Once owners get a doll, they must then dress it, but sometimes the finest of designer wardrobe items are hard to procure and expensive. But many owners are grateful to spend a small fortune on clothes and accessories from designers who, like fashion houses, release limited collections.

“Ilaria in Italy, she comes out four or five times a year with maybe 50 wigs. As you flip through you have to go ‘add to cart, add to cart’. You can’t have a look and then go back because they’re gone. They’re gone in a heartbeat.

“Each one of her wigs is over $100 USD for a tiny little wig, for a doll!” And Martin has a confession to make. “I have hundreds of them, hundreds of them. It’s sickening how much stuff that I have for them.”

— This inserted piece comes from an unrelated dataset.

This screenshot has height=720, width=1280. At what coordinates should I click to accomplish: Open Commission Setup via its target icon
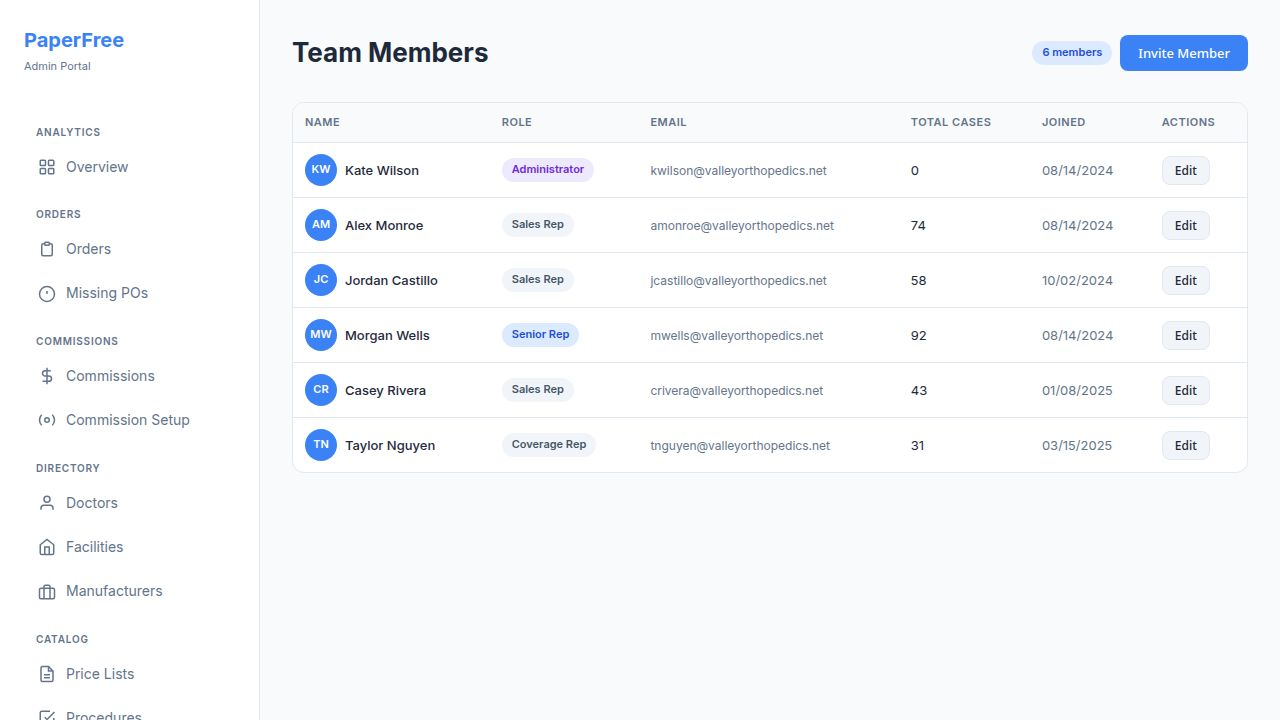46,420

Doll-makers are respected as artists and have been known to have their own seats at prestigious fashion weeks, often with another seat for the doll. Naturally, famous fashion houses like Versace make pieces for dolls. Entire industries have sprung up around these dolls from jewellery to furniture, every detail in perfect miniature.

“There are people that only do shoes for these dolls,” Martin said. “There are people that do the face re-paints, there are people that just make wigs.”

It’s a busy hobby. When you’re not shopping, you might be getting ready for a photoshoot. And it can take over an hour just to change an outfit. But it’s worth it for the many collectors, who share their work with the online community

“You become great friends and you’re always posting pictures of your doll. They comment, you like each other’s stuff and you sort of just develop these relationships with people over the years, who are just as far down the friggin rabbit hole as you… because not everybody understands this.”

Martin has built up a collection to rival most with many one-of-a-kinds, made just for her.

“I was just craving something a bit next level.” So she made friends with UK dollmakers Emperis and had them make several bespoke dolls.

Anyone interested in taking up this hobby can expect to pay a few hundred dollars for a damaged doll, or quite a few thousand for new. And then much more to dress them, more even, than it would cost to dress yourself.